= Trecho do texto =

Na medicina a miopia é um distúrbio onde objetos próximos são vistos com clareza, mas quando distantes do observador, a visão fica turva, nebulosa e difícil de ser compreendida com nitidez. No marketing esse distúrbio também existe e o conceito é praticamente o mesmo.
Em 1970 o termo Miopia de Marketing foi tratado pela primeira vez pelo economista estadunidense Theodore Levitt. A reflexão é simples: quando o foco da empresa está muito orientado ao produto/serviço e questões internas – vamos chamar isso de situações próximas à empresa – e pouco ás necessidades do cliente e ao mercado – neste caso, situações externas e mais distantes da empresa – a tomada de decisão é baseada em uma visão desfocada.

= Bloco de dados =

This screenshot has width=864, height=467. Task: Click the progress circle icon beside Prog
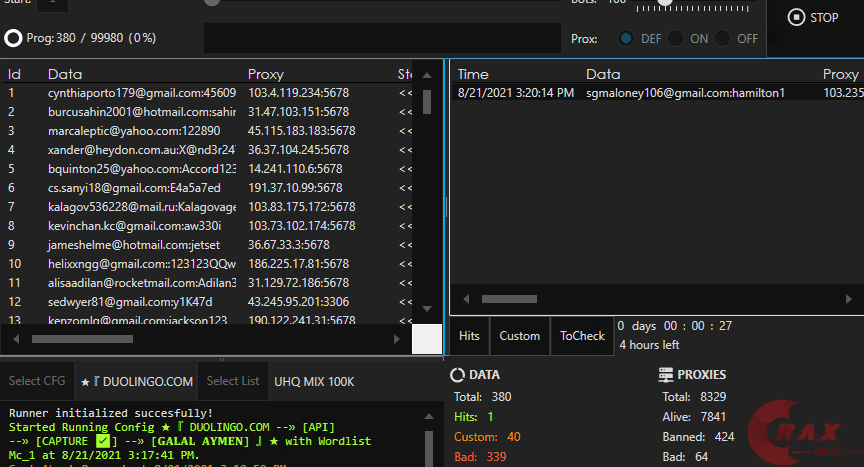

= Tarefa 1 =
Liste as características que o trecho sobre miopia de marketing atribui à visão de objetos distantes do observador.
= Tarefa 2 =
Prolongue o texto sobre miopia de marketing a partir da última frase apresentada.

= Resultado da tarefa 1 =
Turva; nebulosa; difícil de ser compreendida com nitidez.

= Resultado da tarefa 2 =
Essa miopia de marketing já levou muitas empresas à falência. A Kodak é um case muito explorado para tratar o assunto “miopia de marketing”. Ela foi da maior empresa de fotografia do mundo – com 90% das vendas de filmes, 85% das vendas de câmeras nos Estados Unido; fornecedora dos filmes e câmeras que produziram as primeiras imagens da terra em satélites americanos e de homens na lua – à falência. Isso aconteceu, pois mesmo sendo uma empresa de inovação, a Kodak não acreditou que o cliente poderia mudar seus hábitos, inovar, mudar de opinião. A empresa desacreditava no potencial das câmeras digitais. Entendeu que sua potência suprimiria a força da mudança de comportamento dos seus consumidores, algo como: “com mais publicidade (afinal sou muito maior que meus concorrentes “digitais”) consigo estancar essa demanda e continuarei surfando no meu mar seguro”, uma visão baseada apenas no contexto interno a empresa.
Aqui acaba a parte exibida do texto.